## RECORDS FOR PROCESSING

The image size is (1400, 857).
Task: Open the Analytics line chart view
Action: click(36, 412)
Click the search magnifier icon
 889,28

==

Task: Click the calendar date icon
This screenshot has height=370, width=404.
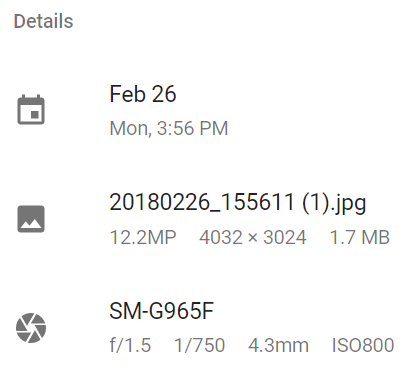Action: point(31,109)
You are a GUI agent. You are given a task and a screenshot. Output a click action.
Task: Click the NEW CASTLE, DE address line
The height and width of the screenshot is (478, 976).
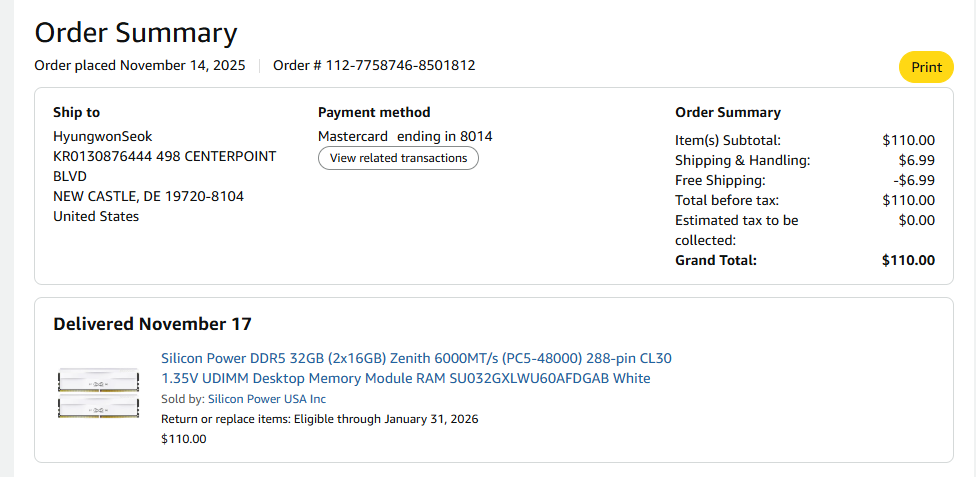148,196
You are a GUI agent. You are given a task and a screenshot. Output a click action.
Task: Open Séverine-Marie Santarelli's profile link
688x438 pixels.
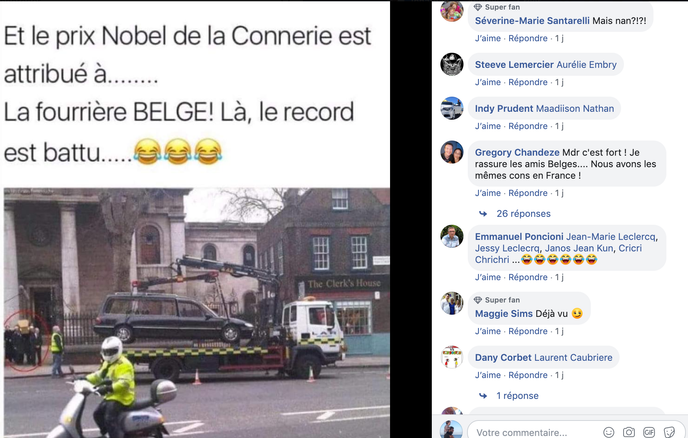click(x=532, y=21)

## TASK DESCRIPTION
An exact transcription is needed of the lines from the one with "This screenshot has height=370, width=404." to the one with "Task: Click the NEW CASTLE, DE address line" above, both ends included, with pictures left out.

## EXERCISE OUTPUT
This screenshot has height=370, width=404.
Action: point(31,109)
You are a GUI agent. You are given a task and a screenshot. Output a click action.
Task: Click the NEW CASTLE, DE address line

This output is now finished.